DISQUS

bbgm - the discussion: Biological content: Access and monetization

  • Jean-Claude Bradley · 3 years ago
    I think that the lack of top down organization in scientific data dissemination is to large extent a good thing and something that will continue to evolve in this way because of the low barriers to doing so. A primary reason that I am reading your blog and engaging in a dialogue with you is that you did not seek the blessings of a third party to review your content and organize it into a standard format. I came across it either through a recommendation of a like-minded information producer or through some type of general purpose search engine for the blogosphere. In the same way someone searching for a protocol to distill phenylacetaldehyde yesterday came across a report from my lab via Google that was still being perfected but contained hopefully useful cautionary information: http://usefulchem.wikispaces.com/Exp037
    If someone creates a database to organize some of this information then lets duplicate it but there is no point in waiting for the organizational system to publish and share. Now monetizing is a interesting question in this environment - I suspect that people are going to be less and less willing to pay just for information.
  • Deepak Singh · 3 years ago
    You're point is well taken. However, the reason we are being able to communicate via this blog, and the fact that you could come across it, is that there is a framework which allows you to do so. Information itself should be distributed across the web and certainly not centralized. Nor should anyone need permission to publish. However, to make the kind of access possible that todays web provides requires the development of some standards and vocabularies. It is the latter that is needed, but it can't happen unless some of the key organizations come together to maintain and agree to those standards.
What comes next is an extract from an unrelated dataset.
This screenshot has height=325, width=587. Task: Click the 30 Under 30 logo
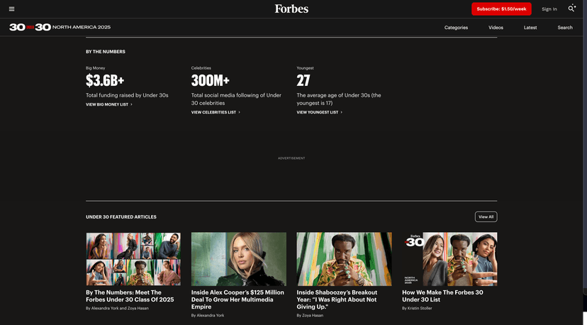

    On the issue of monetization, people are already less willing to pay for information itself.
  • Jean-Claude Bradley · 3 years ago
    Deepak - the framework that you use for your blog is the same that we use for our blog to disseminate scientific information. But what I meant by a lack of top down organization is that you have complete freedom to communicate any way you wish. If you had to wait for a standard vocabulary to express your thoughts you would not have been able to do so.
  • Deepak Singh · 3 years ago
    I don't quite agree. The framework provided by my blog software and the WWW, i.e. XHTML, CSS, PHP, is what makes this blog possible. The content is mine, but to disseminate and share this content, there is a framework. My argument is not for the content, but a means to allow the content to be indexed and search. I am open to ideas on other ways to do this, but I haven't been able to think of any. To some extent, we seem to be talking semantics here. Perhaps our definition of framework is not the same or something along those lines.
  • smeutaw · 3 years ago
    This conversation reminds me of one I had yesterday. My colleague was very excited about a $500k product that would make "IT support unneccesary!" I asked - is it a software-as-a-service platform over the web? He said, oh no, it's a server preloaded with a proprietary algorithm. I asked who would be taking the data from the box and integrating it into our user platform, who would be doing maintenence and service, upgrades, backups and all that on the "box." He sort of sheepishly went "Oh...." Alot of the technological framework of today's web, Web 2.0 and the emerging semantic web are all built on technologies largely invisible to users (thankfully!). But somewhere, there are W3C committees, GooglePlexes, Cisco engineers making the whole thing possible. Here's to the Plumbers of the Internet and may they be semantically empowered someday soon!
  • Deepak Singh · 3 years ago
    I was hoping you'd read this post. I am convinced that the future of data is some form of loose structure, which will allow indexing services and semantic engines to query the web. In addition, giving a service like postgenomic a plug, memes can be tracked more easily and the likes. In fact the latter is an excellent example of why we need some structure in our data (microformats).
  • smeutaw · 3 years ago
    Did you see the article in BioIT: Shaping a Web That Better Serves Humanity by Catherine Varmazis? It describes the formation of a Web Sciences Research Initiative out of MIT to do research into web technologies but also the cognitive/user aspects of how to mine the web for information. I agree with you that this is probably the "value add" part of the web's aggregate content.
  • Deepak Singh · 3 years ago
    I read other versions of that article. I presume you are referring to the Tim Berners-Lee led initiative.

    We are a long way from maximizing what we can do with loosely distributed networks of information. Google and the likes were just the start. The "search" is only the beginning :)
  • Pedro Beltrao · 3 years ago
    I am compiling data on known phosphorylation sites in human proteins. Yesterday I went trough a paper that had in supplementary materials a list of phosphorylated sites linked to proteins via IDs. They used 3 different ID types in the same field that I had to parse to my own favorite human id. I then downloaded a database that was at least well formated (in XML) but I still had to match their own ID to the one I was interested by blasting the protein sequences ... I sill have at least two more databases to go.

    How I wish that there were a more standardized form of communicating scientific data. It is more important that we spend resources thinking of what to do with the information than on how to get it all together.
  • Deepak Singh · 3 years ago
    Pedro

    Your last sentence should be framed and sent to every life scientist in the world. If we don't do something about it soon, we will only be hurting ourselves.